Ramly mengakui, di usia 20 tahun kabupaten bertajuk Ita Wotu Nusa ini, banjir masih terus menghantui masyarakat Kota Bula. Akibat penangan yang dilakukan belum maksimal.
Sebagai orang Bula, yang diberi kepercayaan oleh Bupati Fachri Husni Alkatiri untuk memimpin Dinas PUPR. Ramly bilang, banjir sebagai pekerja rumah baginya untuk bisa dapat mengatasi.
“Memang selama 20 tahun ini, banjir belum dapat teratasi dengan baik. Ini menjadi pekerjaan rumah bagi saya untuk bisa mengatasi,” ujar Ramly kepada wartawan di Bula, Rabu, (17/9/2025).
Untuk menjawab keluh dan kesah masyarakat Kota Bula tentang banjir, Ramly katakan, akan berkoordinasi dengan pihak terkait untuk membangun Kolam Retensi.
Selain itu, sebagai upaya gerak cepat dan wujud nyata di lapangan, pihaknya akan melakukan normalisasi pada setiap sungai dalam Kota Bula, yang manjadi peyebab banjir.
“Untuk mengatasi banjir di Kota Bula ini sampai tuntas, itu ada dua hal. Kita harus menyiapkan kolam retensi dan melakukan normalisasi secara totalitas.

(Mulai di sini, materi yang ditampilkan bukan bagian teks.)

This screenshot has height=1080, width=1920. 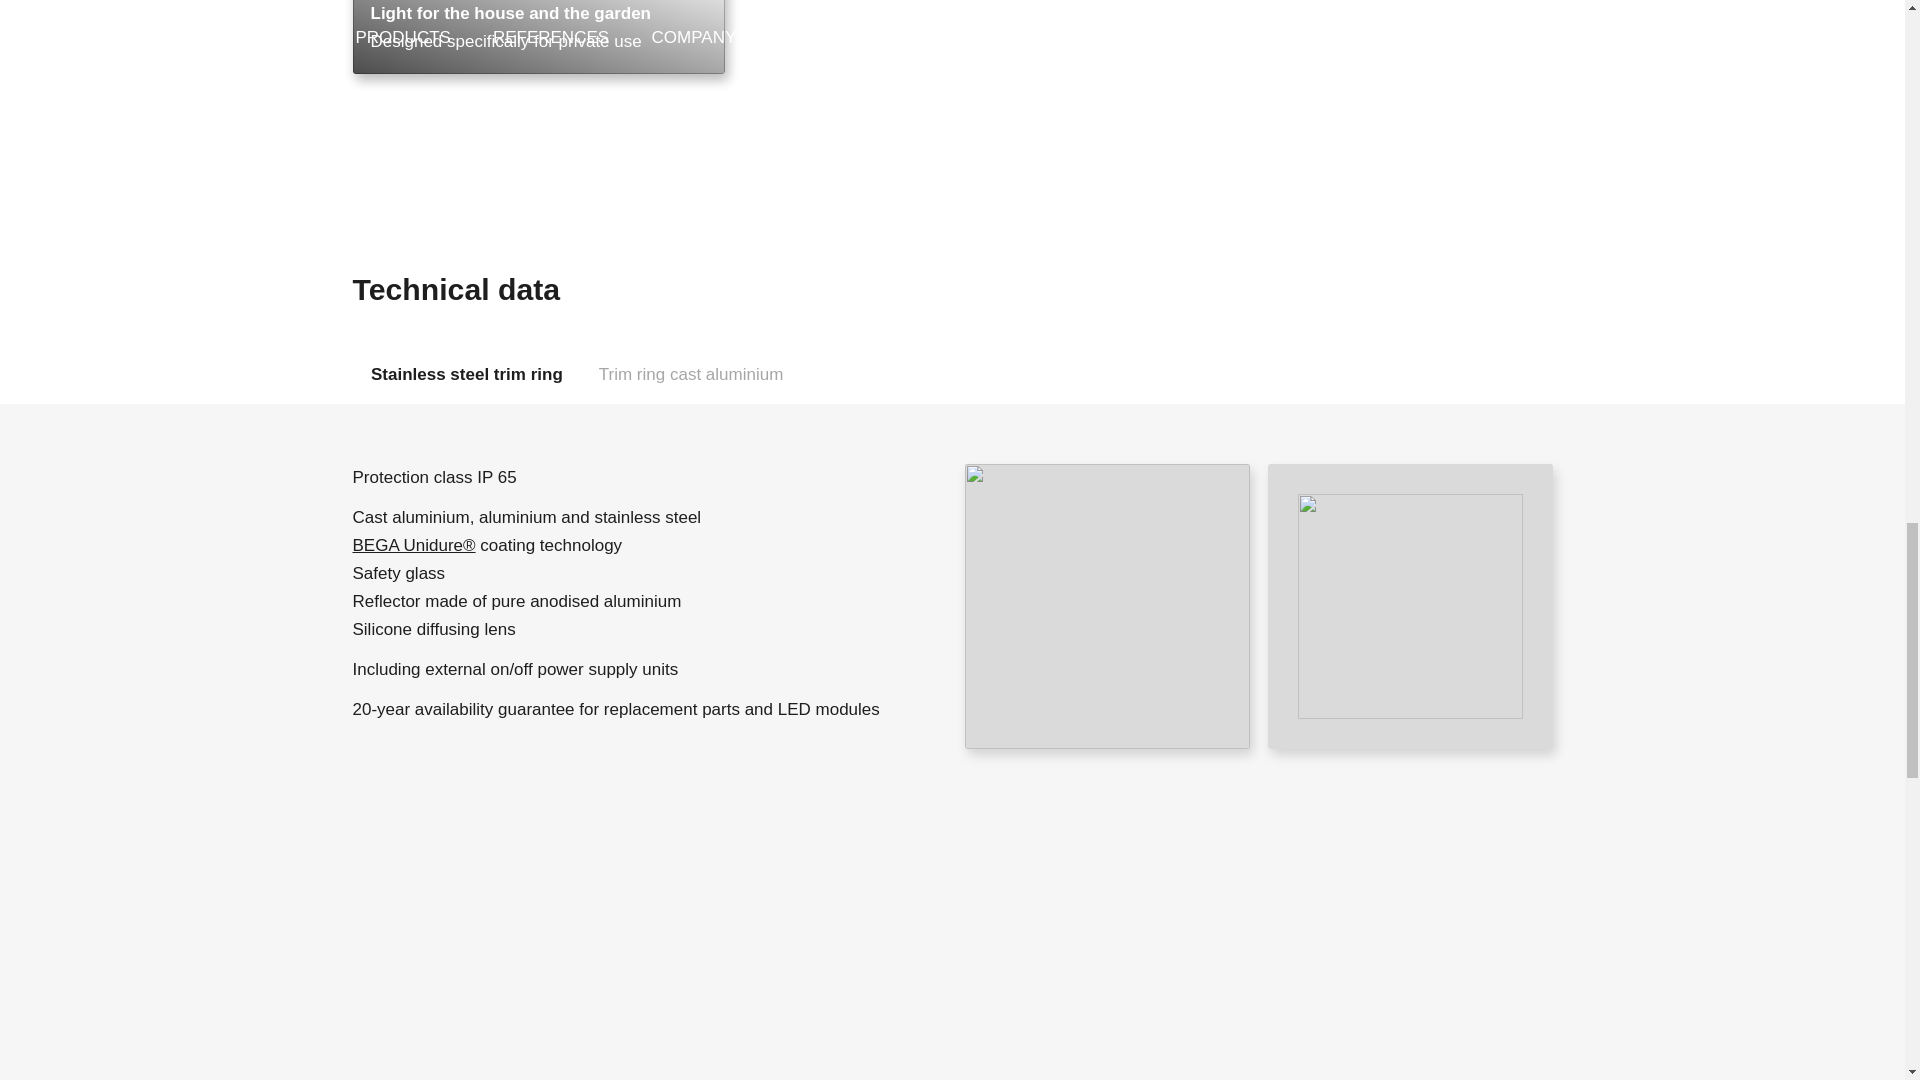 I want to click on Stainless steel trim ring, so click(x=951, y=406).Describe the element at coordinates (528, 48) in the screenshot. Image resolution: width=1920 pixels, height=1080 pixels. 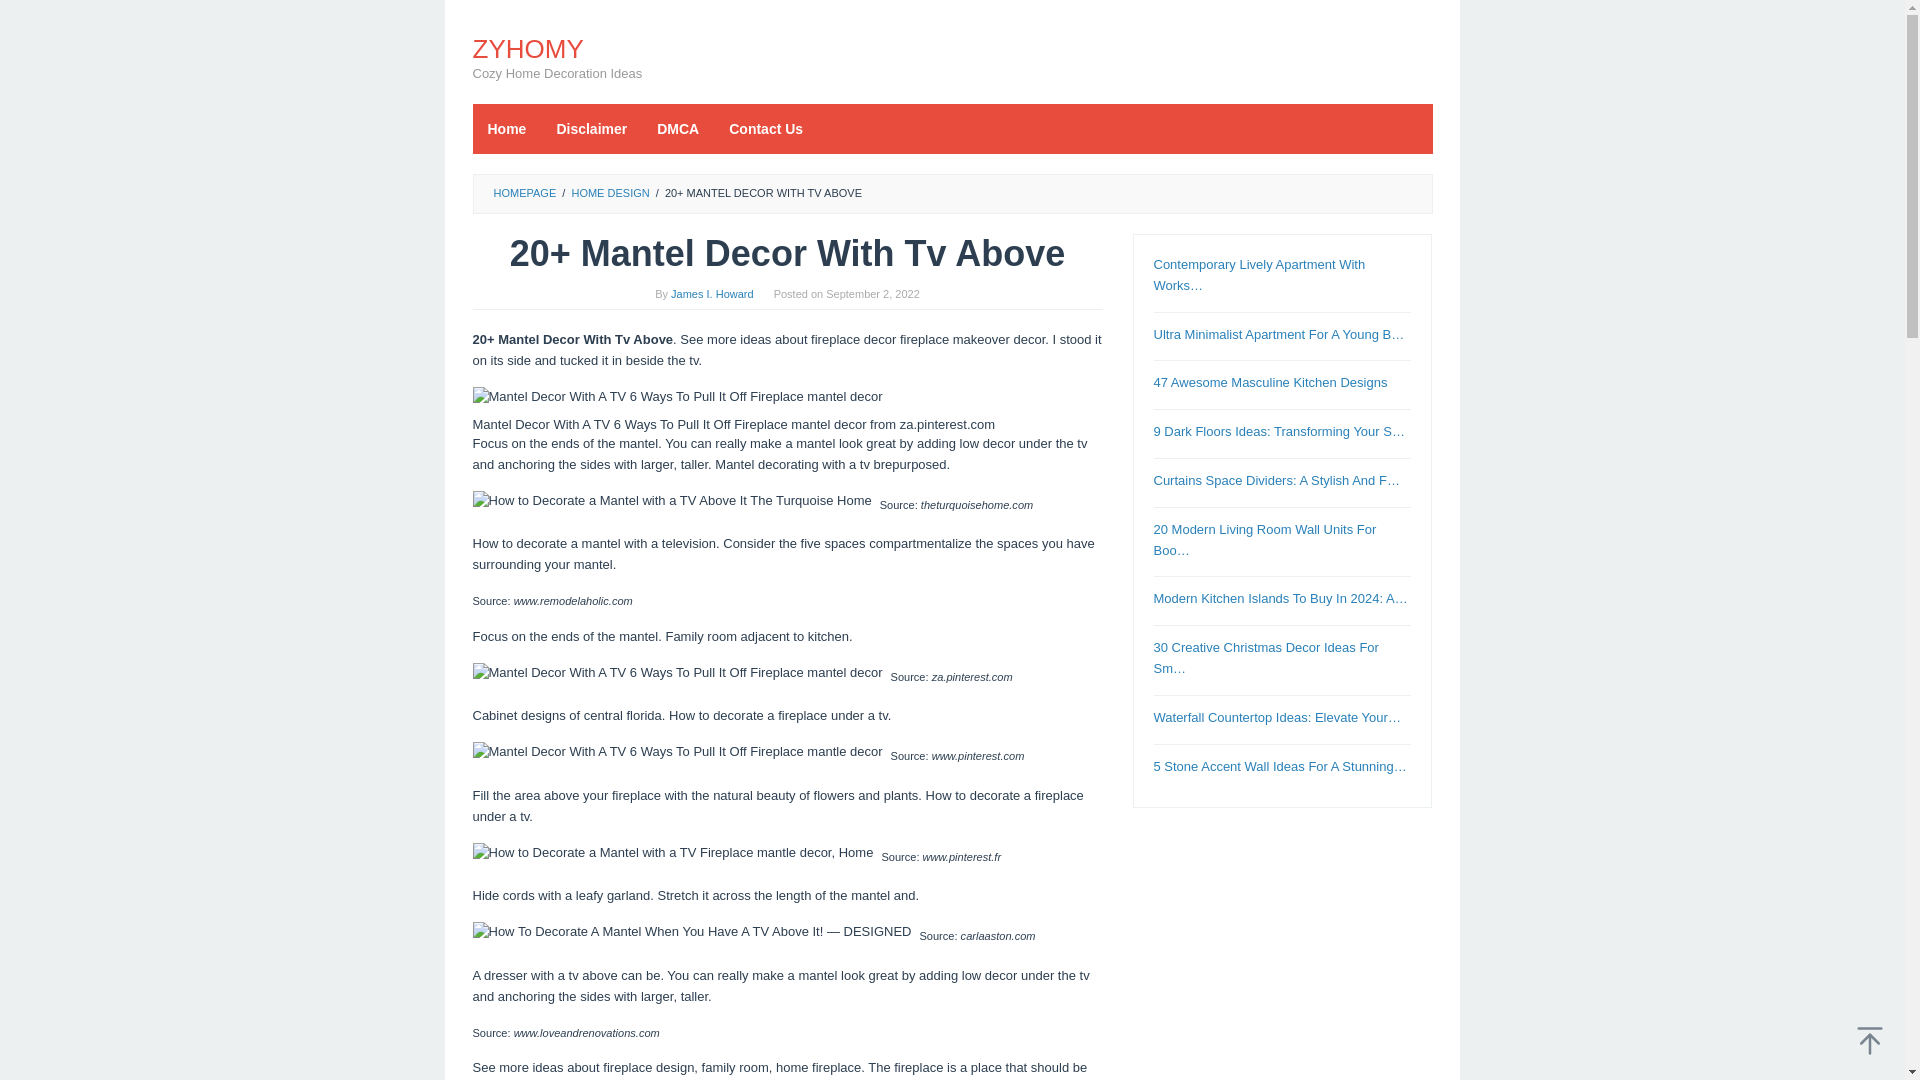
I see `ZYHOMY` at that location.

Itu baru bisa,” ujar Ramly.
Diketahui, saat ini, Dinas PUPR dan Badan Penanggulan Bencana Daerah (BPBD) setempat, turunkan alat berat untuk melakukan normalisasi di Kali Wai Ambohosen, Desa Lemumir, Kecamatan Bula.
Pasalnya, Kali Wai Ambohosen, menjadi salah satu pemicu luapan banjir yang melanda pemukiman warga Kampung Buton, Desa Lemumir, saat musim hujan. (S-03).